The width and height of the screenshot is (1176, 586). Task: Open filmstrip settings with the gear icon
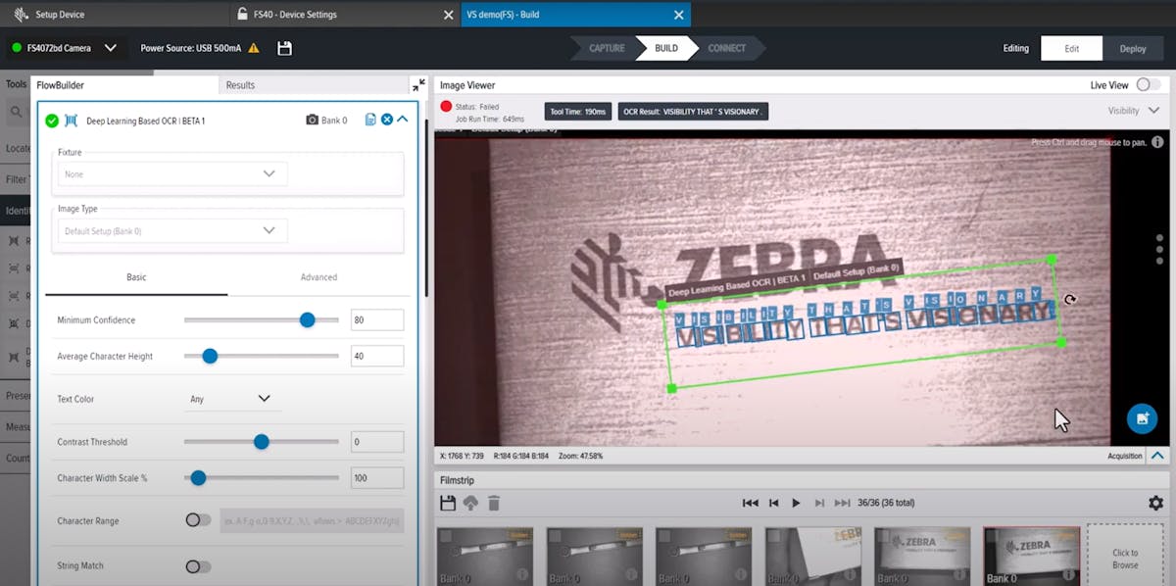(x=1153, y=502)

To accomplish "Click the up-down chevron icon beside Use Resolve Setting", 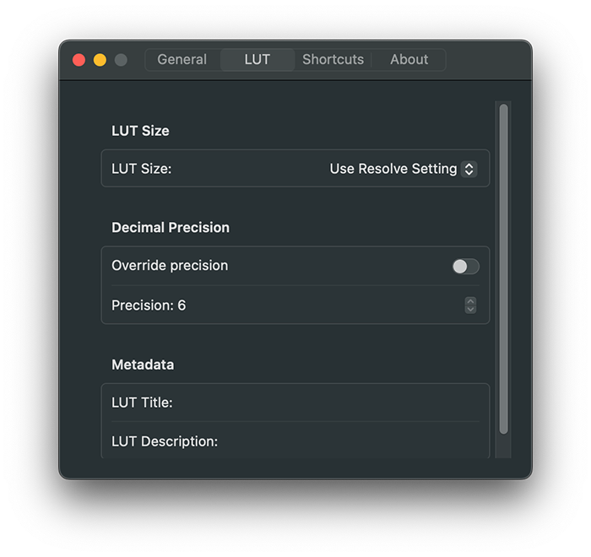I will pos(469,169).
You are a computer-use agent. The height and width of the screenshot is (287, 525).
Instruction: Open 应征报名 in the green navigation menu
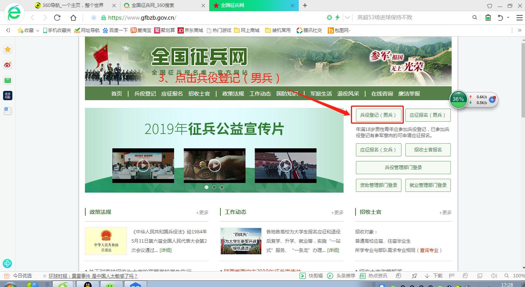pyautogui.click(x=172, y=94)
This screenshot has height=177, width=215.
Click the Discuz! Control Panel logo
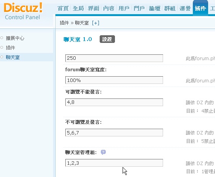[23, 11]
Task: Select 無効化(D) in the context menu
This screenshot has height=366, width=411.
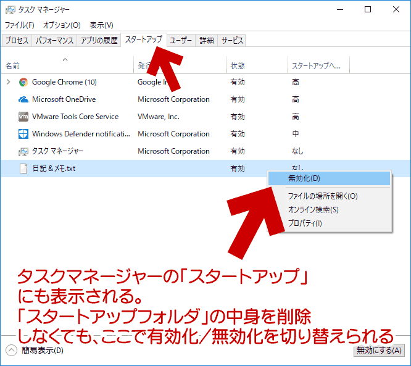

========================================

*YOUR GOAL*.
Find the line with "You are a computer-use". Return it and each line after it through the end of the data, exactly, without pictures.

*ANSWER FOR THIS EXERCISE*.
You are a computer-use agent. The height and width of the screenshot is (287, 525).
Instruction: Open 应征报名 in the green navigation menu
pyautogui.click(x=172, y=94)
This screenshot has height=177, width=215.
Click the Discuz! Control Panel logo
[23, 11]
Task: Select 無効化(D) in the context menu
This screenshot has height=366, width=411.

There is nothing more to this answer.